The advantage of Dyna coils (or Excel or any others) is that your can replace the wires. Most of the time when someone says thier coil is bad, it's actually often just the wires.

As you said yourself, if it ain't broke...
 
I had a set of old coils and wires on an 1100. I picked up a set of coils for a 1996 GSXR on ebay for 15.00. I could replace the wirese easily and I can tell you the engine runs with more strenght with the updated coils. I also have a pair of dynas but I like these better
 
Jethro said:
In reality, very little ever goes wrong with coils. And they don't really fade, they either work or they don't. However, the wires and/or caps often go south before the coils, and on stock coils the wires are usually glued into the coil body.

The advantage of Dyna coils (or Excel or any others) is that your can replace the wires. Most of the time when someone says thier coil is bad, it's actually often just the wires.

As you said yourself, if it ain't broke...

So here's the question. Coils can test well but then not work at higher rpms, correct?

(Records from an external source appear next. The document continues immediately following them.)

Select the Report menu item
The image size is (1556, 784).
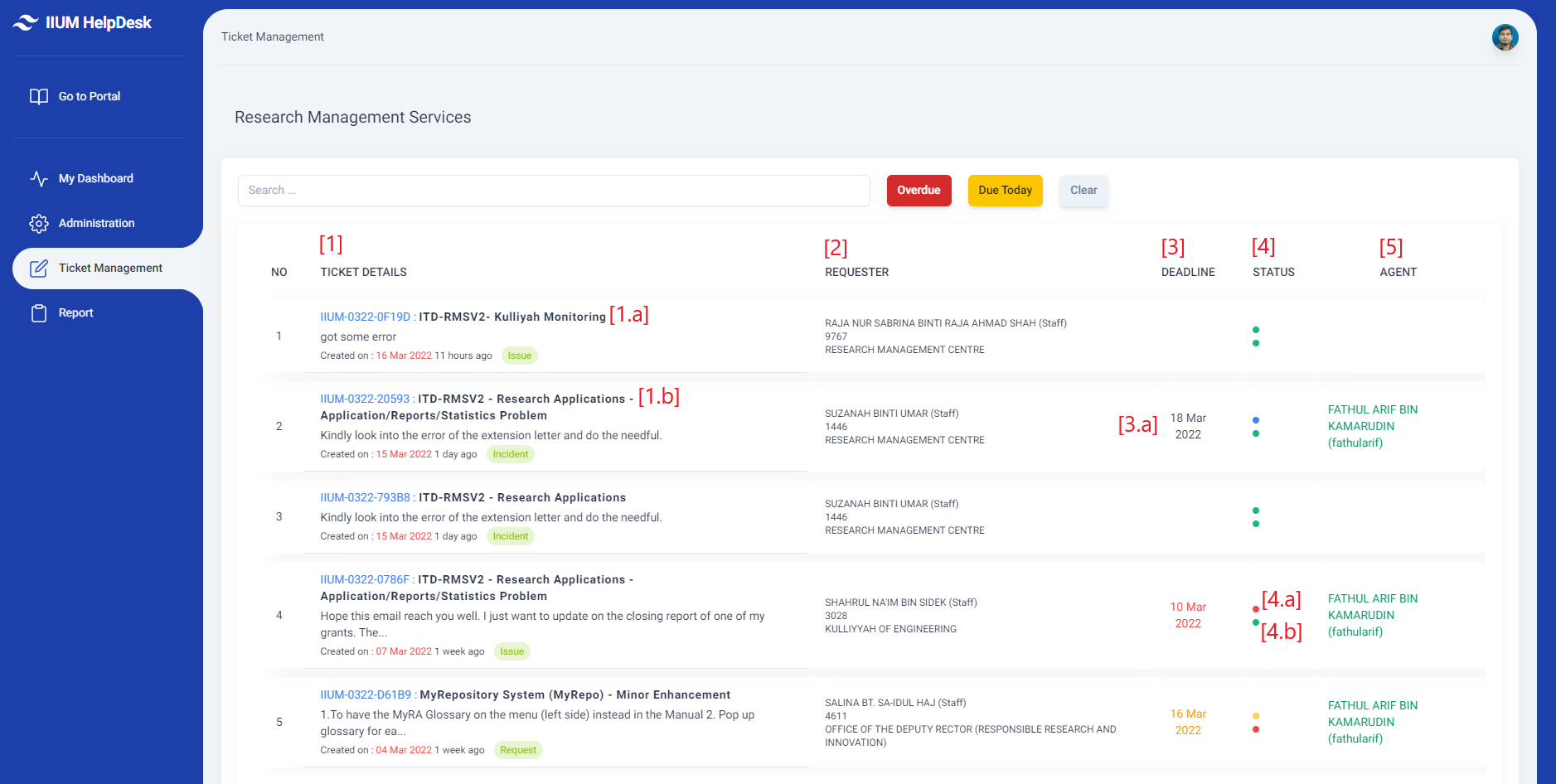point(75,312)
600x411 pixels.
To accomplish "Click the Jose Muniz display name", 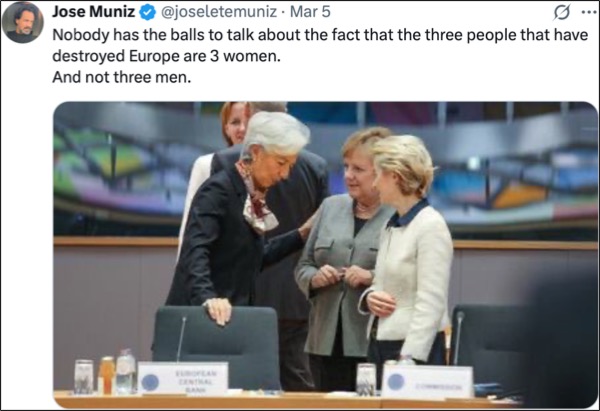I will click(x=94, y=12).
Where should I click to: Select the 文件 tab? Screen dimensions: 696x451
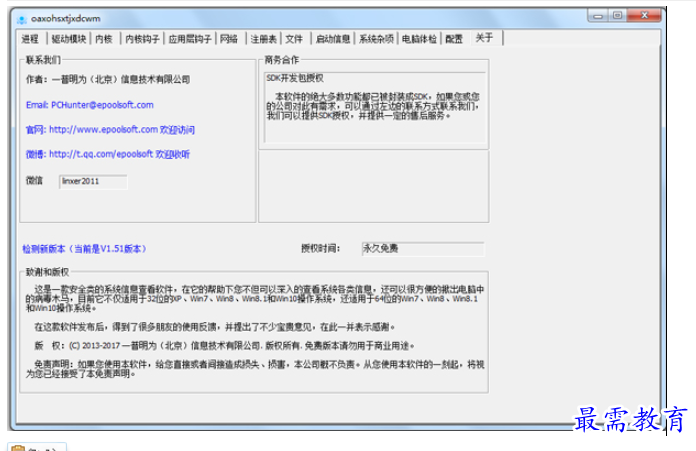point(294,39)
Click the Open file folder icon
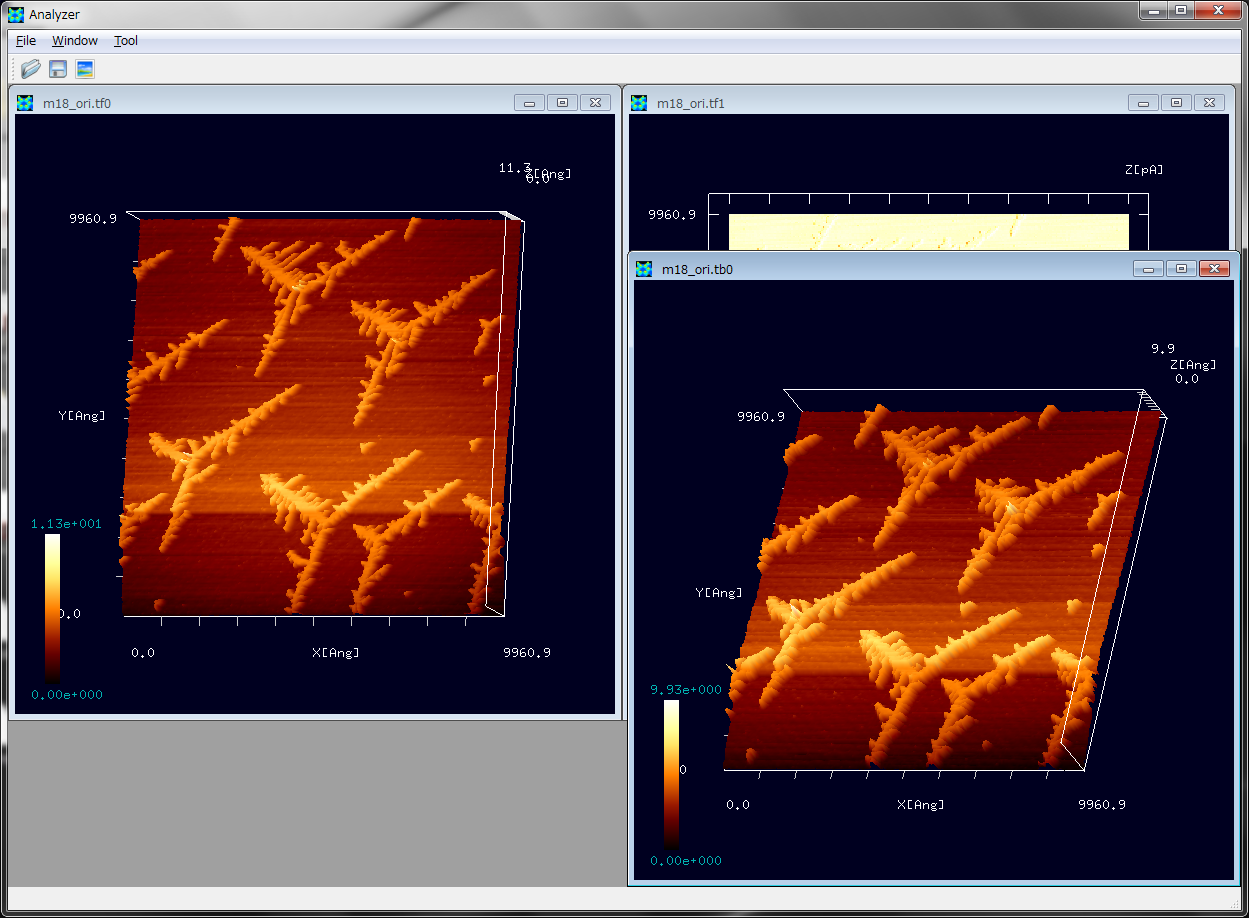The height and width of the screenshot is (918, 1249). tap(31, 69)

And how do you test if your wires are bad?
 
UncleMike said:
So here's the question. Coils can test well but then not work at higher rpms, correct?

And how do you test if your wires are bad?
One thing I can say is even though your wires are glued in from factory they can still be cut out, clean up the coils where they go in (a Dremel tool works great for this :) ) and then glue new ones in. BTDT. Not sure how to check wires to see if they have gone bad. But wires are cheap and never a bad idea to replace when old. Also the wires and connections feeding the coils are often suspect. Especially the ground.

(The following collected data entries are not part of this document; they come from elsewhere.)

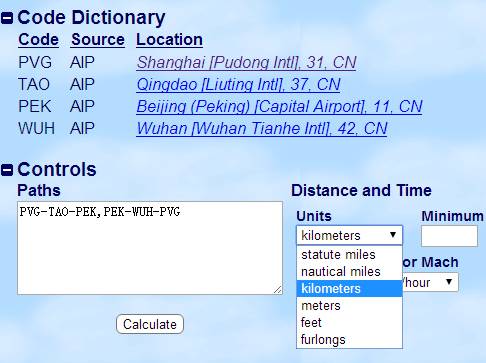Collapse the Controls section
Screen dimensions: 486x363
pyautogui.click(x=7, y=170)
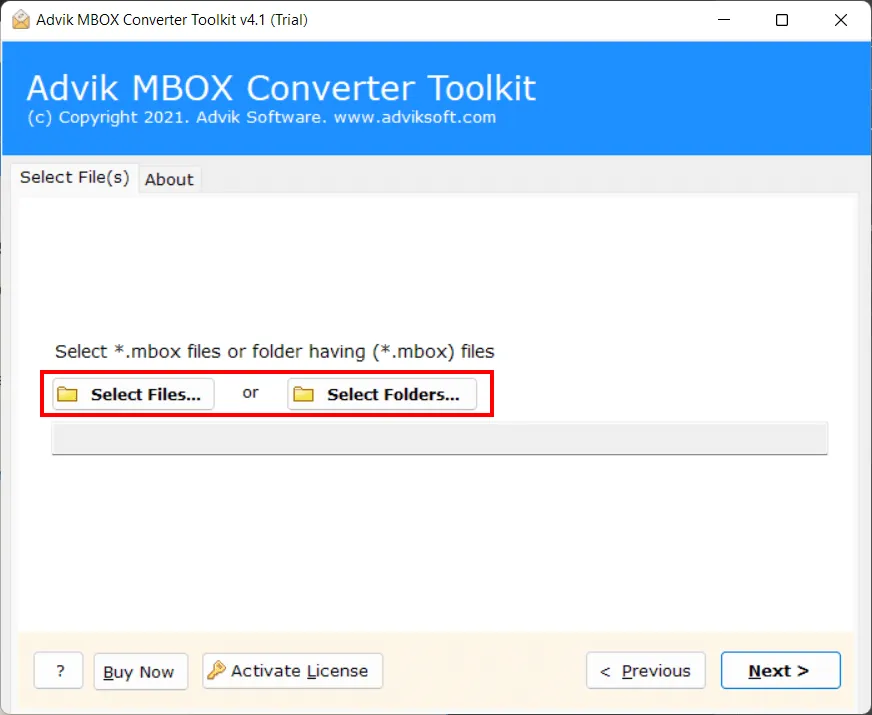This screenshot has width=872, height=715.
Task: Click the folder icon on Select Files button
Action: click(x=67, y=394)
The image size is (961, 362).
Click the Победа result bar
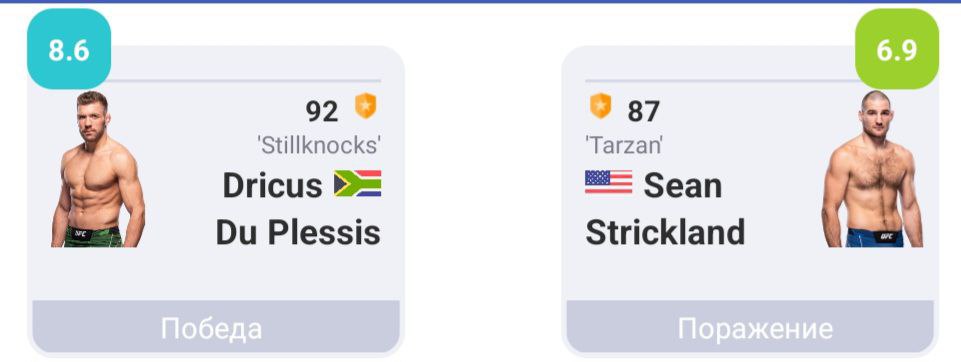(x=216, y=326)
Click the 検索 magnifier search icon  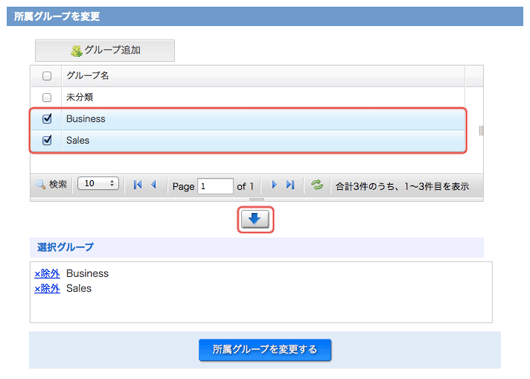point(41,185)
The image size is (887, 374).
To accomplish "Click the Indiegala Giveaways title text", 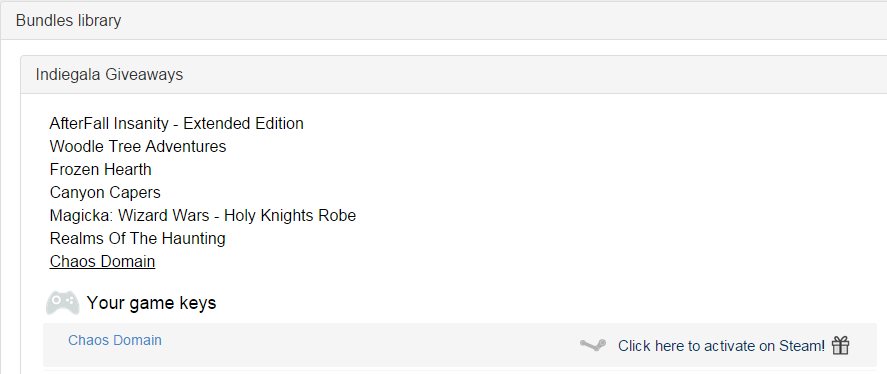I will [109, 75].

Not sure but I would think they work or they don't and RPM should not matter. Sounds like an indication of another problem to me. Or if it is coil related then wires/connections.

If someone has a stock (non modified) engine and they claim a very noticeable improvement by replacing the coils with whatever, the reason was most likely due to under performing stock coils. Again, for whatever reason. If stock, coils and all wires and connections are good, replacing the coils will have little to no affect at all.
 
Last edited:
Hoomgar said:
One thing I can say is even though your wires are glued in from factory they can still be cut out, clean up the coils where they go in (a Dremel tool works great for this :) ) and then glue new ones in. BTDT. Not sure how to check wires to see if they have gone bad. But wires are cheap and never a bad idea to replace when old. Also the wires and connections feeding the coils are often suspect. Especially the ground.

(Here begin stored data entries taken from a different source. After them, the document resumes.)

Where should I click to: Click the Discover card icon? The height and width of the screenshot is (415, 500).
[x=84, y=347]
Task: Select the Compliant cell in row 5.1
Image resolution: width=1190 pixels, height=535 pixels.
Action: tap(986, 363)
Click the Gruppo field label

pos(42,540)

Not sure but I would think they work or they don't and RPM should not matter. Sounds like an indication of another problem to me. Or if it is coil related then wires/connections.

If someone has a stock (non modified) engine and they claim a very noticeable improvement by replacing the coils with whatever, the reason was most likely due to under performing stock coils. Again, for whatever reason. If stock, coils and all wires and connections are good, replacing the coils will have little to no affect at all.

Understood. Thanks.

What's BTDT?
 
I bought Dyna ($92) after my 25 year old coils failed. The bike doesn't run any better than when it had functioning OEM coils. After 32 years of riding, and more than a dozen bikes (4 right now), I've learned that leaving the bike stock saves many headaches. If it breaks or wears out I'll replace it. The exception to my rule is Progressive Suspension fork springs whenever I have to service the fork seals anyway.

I bought it to ride - not to work on. If I need it to go faster, I should've bought a different bike.
 
UncleMike said:
So here's the question. Coils can test well but then not work at higher rpms, correct?

Dunno about that, but I've heard of coils that would test out fine cold, but start to behave erratically and fail as they heat up.